(Instructions to follow):
Exactly the lines from the one holding "1502x448 pixels." through the final line of the data are wanted, copied as written.

(Data items)
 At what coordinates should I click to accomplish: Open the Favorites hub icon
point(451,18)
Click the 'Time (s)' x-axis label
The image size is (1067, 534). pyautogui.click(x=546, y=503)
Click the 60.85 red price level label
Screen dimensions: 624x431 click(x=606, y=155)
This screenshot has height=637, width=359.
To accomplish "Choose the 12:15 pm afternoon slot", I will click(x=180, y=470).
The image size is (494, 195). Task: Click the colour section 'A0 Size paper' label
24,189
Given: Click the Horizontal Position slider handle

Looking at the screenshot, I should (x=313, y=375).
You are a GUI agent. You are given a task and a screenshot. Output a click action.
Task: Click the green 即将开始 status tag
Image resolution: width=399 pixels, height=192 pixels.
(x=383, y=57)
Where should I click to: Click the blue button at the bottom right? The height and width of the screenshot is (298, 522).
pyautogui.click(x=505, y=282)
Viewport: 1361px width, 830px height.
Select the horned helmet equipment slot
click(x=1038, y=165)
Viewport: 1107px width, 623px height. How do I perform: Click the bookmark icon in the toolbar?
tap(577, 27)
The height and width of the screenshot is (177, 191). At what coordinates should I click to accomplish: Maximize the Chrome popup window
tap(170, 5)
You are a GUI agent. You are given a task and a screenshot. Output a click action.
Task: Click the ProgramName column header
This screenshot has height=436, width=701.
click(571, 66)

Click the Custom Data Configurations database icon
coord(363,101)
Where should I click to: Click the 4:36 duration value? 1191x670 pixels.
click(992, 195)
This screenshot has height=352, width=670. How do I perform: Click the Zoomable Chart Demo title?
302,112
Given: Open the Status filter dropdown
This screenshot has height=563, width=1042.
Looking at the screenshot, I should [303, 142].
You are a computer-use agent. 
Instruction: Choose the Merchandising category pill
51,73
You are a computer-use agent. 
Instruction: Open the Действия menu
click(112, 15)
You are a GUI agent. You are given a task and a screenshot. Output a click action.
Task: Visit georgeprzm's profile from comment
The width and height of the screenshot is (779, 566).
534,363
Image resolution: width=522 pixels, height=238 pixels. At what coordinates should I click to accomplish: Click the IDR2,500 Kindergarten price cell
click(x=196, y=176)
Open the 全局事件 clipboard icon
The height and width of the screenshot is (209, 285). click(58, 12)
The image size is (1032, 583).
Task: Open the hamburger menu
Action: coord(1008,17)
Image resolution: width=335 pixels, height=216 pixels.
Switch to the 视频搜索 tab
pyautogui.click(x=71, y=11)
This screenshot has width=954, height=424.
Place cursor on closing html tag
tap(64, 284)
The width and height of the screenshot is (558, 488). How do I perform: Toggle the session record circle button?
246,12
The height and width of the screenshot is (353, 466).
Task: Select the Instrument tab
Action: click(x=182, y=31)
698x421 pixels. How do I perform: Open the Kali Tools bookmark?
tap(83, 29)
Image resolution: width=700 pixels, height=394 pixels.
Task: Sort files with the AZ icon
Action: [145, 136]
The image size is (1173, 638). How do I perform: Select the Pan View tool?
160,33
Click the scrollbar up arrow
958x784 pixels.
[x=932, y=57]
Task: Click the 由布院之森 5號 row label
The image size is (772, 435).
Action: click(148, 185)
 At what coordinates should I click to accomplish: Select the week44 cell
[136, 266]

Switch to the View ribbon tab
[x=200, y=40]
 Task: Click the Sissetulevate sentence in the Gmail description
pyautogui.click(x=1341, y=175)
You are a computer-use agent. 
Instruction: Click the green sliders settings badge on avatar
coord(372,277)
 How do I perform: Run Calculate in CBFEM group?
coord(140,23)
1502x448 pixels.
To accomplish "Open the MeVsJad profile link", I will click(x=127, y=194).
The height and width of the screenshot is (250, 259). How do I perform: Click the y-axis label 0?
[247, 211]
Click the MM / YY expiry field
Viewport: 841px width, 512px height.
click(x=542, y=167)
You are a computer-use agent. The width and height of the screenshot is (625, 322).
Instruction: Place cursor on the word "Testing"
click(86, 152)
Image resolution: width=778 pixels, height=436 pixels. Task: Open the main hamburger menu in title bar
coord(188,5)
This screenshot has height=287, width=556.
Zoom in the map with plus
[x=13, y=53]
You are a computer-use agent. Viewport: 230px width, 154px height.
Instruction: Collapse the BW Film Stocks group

(Finished exercise):
1502x448 pixels.
To accomplish "Open the MeVsJad profile link", I will click(x=127, y=194).
The height and width of the screenshot is (250, 259). How do I perform: Click the y-axis label 0?
[247, 211]
Click the MM / YY expiry field
Viewport: 841px width, 512px height.
click(x=542, y=167)
You are a computer-use agent. The width and height of the screenshot is (625, 322).
Instruction: Place cursor on the word "Testing"
click(86, 152)
Image resolution: width=778 pixels, height=436 pixels. Task: Open the main hamburger menu in title bar
coord(188,5)
This screenshot has height=287, width=556.
Zoom in the map with plus
[x=13, y=53]
You are a computer-use agent. Viewport: 230px width, 154px height.
Instruction: Collapse the BW Film Stocks group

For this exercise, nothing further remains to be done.